◆ How to complete this task: Write out the portion of the article on Leslie Oliver's Love Stories exhibition, unchanged, from "What initially began" to "Head On Festival.".

◆ Passage to read:
/---
What initially began as a teaching tool for Sydney Film School teacher and filmmaker, Leslie Oliver, has turned into a moving portrait exhibition.
"Tell me about a time you fell in love." Faces pale in quiet terror on camera in Leslie Oliver's Love Stories, a video installation of his interviews with students from the Sydney Film School.
As the Head of Teaching and Production at Sydney Film School, Oliver has been asking that very question of over one thousand students for the past fifteen years. What started out as a teaching tool has now evolved into an exhibition, taking place at Waterloo's Brenda May Gallery, as part of the Head On Festival.
"It was such a powerful form from the time I started using it," Oliver explains. "The classes really responded to it in a really clear, emotional way. That's what we're aiming for when we make films!"
In the acting/directing class, the logic is that it's good for you to know what's going on between the director and the actor, so you can be sympathetic in the work you do with them. The students are asked to arrive an hour before the lesson, and come in one at a time like lambs to the slaughter.
"People are always amazed by the looks on their faces when they walk out of the room; they look like they've been through something traumatic. They're quite afraid to come inside," Oliver laughs.
But once they sit down and it's only the two of them, Oliver explains that he just wants to catch a little bit of them talking openly on camera. "I tell them, ‘I'm going to ask you a question and just think about it for a minute before you speak.' There is that initial shock of, ‘Oh no, why'd you ask me this?' But very quickly, they start thinking about it and forgot they are there. It transforms them. When they walk out of the room, it's written on their faces that they've been in some other place."
A single question could not reveal more of a person's soul than, ‘Tell me about a time you fell in love.' One memorable response came from a South African woman in her mid- twenties. Oliver remembers thinking at the time that it seemed odd that she was completing a film course at this point in her life. "It seemed like a pretty big step to go to another country to do this short course in film.
"I asked her the question and she just stared at me. Stared right through me for a moment and then started speaking in strange riddles, saying, ‘He's here now, he's right with us.' She never said anything specific. But she became very emotional. I didn't find out until six months later that the reason she was in the country was that her fiancé had just been killed in a car accident."
The process worked as a Gestalt therapy, a clinical psychology technique of talking to an empty chair (in this case to a camera) where the subject leads themselves to a resolution of their conflicting emotions.
"In a way it brought her painful past into her present life here at the school. It gave her a reason to talk about him even though she didn't do it directly. And it actually made her much more comfortable with us from that point on," Oliver reflects. Two years later she went back to South Africa and called the school asking for a copy of the tape. "She remembers the moment and how important it was to her," Oliver says.
He hasn't always received genuine answers. Some of the aspiring filmmakers have gotten hold of the question before class and tried to "act", but Oliver says he was only interested in what was genuine. "As human beings we're trying to conceal the truth from each other, in order to get ahead we don't always let on what we feel or believe. I don't call it lying exactly but we try to put on a brave face and show a different exterior to what might be going on inside."
When asked whether this was art, film or teaching, Oliver ponders where one ends and another begins, preferring to think of his work as an exploration of how we connect. "This is more a celebration of those people than of my art," he reflects. "My art is very small in this. Human beings given the space to be seen and to be connected with, is a rich thing in itself, and I don't have to do very much to let that happen."
\---
◆ Excerpted data:
/---
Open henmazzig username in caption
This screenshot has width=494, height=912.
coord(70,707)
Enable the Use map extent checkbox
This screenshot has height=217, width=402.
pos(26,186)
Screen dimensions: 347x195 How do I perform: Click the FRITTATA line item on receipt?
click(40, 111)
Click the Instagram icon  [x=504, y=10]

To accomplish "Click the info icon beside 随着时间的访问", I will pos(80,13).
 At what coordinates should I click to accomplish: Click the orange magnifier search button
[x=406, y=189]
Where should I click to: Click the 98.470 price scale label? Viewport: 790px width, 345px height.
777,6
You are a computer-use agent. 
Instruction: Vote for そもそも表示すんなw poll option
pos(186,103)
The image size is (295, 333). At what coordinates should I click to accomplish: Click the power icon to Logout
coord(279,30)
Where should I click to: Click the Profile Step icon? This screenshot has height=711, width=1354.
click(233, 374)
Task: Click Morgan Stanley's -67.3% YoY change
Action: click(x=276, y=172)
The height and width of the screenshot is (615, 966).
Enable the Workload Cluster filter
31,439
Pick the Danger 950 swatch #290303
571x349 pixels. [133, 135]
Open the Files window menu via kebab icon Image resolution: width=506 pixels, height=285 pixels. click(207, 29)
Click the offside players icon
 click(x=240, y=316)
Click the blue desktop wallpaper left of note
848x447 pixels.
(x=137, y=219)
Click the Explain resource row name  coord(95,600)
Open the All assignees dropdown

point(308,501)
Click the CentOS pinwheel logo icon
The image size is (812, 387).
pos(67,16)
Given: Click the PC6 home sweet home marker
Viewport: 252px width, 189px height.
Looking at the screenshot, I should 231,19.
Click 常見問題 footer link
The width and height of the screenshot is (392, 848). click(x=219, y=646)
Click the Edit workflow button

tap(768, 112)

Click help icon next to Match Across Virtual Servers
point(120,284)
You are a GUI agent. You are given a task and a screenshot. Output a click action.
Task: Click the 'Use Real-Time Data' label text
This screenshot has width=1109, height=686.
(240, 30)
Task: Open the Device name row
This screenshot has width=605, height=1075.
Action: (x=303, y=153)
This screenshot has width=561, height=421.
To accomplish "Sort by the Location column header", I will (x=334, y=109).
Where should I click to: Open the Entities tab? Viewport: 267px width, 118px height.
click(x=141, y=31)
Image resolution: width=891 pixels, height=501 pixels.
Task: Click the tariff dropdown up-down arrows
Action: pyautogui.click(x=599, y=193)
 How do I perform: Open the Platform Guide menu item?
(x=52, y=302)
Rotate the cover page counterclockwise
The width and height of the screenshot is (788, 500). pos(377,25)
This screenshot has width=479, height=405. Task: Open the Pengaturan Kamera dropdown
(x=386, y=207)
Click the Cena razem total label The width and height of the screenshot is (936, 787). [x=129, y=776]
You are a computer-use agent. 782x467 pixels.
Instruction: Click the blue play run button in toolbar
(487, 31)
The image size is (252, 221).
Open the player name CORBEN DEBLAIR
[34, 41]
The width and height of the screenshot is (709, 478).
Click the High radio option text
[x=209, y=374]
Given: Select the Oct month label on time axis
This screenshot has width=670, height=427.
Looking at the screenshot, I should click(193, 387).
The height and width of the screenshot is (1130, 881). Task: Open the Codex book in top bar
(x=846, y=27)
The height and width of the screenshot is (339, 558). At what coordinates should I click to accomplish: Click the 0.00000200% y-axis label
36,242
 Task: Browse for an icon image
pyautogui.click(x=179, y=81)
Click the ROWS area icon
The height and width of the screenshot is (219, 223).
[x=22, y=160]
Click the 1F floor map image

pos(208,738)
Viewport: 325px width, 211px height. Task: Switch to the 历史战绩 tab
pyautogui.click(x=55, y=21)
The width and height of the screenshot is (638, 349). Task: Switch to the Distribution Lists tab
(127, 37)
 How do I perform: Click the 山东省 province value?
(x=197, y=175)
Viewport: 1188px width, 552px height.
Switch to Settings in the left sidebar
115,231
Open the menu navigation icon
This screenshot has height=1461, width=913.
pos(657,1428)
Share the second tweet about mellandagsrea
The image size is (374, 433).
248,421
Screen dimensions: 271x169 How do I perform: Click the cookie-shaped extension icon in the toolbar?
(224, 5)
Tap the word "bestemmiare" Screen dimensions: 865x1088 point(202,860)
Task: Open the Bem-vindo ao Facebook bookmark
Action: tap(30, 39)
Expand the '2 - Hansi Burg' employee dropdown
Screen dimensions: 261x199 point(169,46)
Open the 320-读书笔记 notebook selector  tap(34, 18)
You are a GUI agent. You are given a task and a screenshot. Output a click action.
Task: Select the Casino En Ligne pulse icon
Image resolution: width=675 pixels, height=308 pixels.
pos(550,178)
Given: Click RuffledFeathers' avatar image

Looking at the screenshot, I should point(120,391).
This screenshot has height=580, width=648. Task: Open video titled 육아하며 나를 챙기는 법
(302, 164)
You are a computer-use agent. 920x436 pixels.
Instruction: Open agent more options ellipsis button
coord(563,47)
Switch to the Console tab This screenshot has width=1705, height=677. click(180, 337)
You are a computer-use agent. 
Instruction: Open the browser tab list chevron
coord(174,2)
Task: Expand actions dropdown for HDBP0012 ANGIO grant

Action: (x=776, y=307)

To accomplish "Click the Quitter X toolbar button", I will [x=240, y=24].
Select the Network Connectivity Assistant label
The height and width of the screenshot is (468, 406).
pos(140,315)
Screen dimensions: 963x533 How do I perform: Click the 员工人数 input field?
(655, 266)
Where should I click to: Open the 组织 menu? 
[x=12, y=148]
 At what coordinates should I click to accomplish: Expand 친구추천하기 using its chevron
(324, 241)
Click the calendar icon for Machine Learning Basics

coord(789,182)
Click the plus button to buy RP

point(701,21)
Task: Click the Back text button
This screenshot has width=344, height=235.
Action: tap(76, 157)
\---
◆ Task output:
What initially began as a teaching tool for Sydney Film School teacher and filmmaker, Leslie Oliver, has turned into a moving portrait exhibition.
"Tell me about a time you fell in love." Faces pale in quiet terror on camera in Leslie Oliver's Love Stories, a video installation of his interviews with students from the Sydney Film School.
As the Head of Teaching and Production at Sydney Film School, Oliver has been asking that very question of over one thousand students for the past fifteen years. What started out as a teaching tool has now evolved into an exhibition, taking place at Waterloo's Brenda May Gallery, as part of the Head On Festival.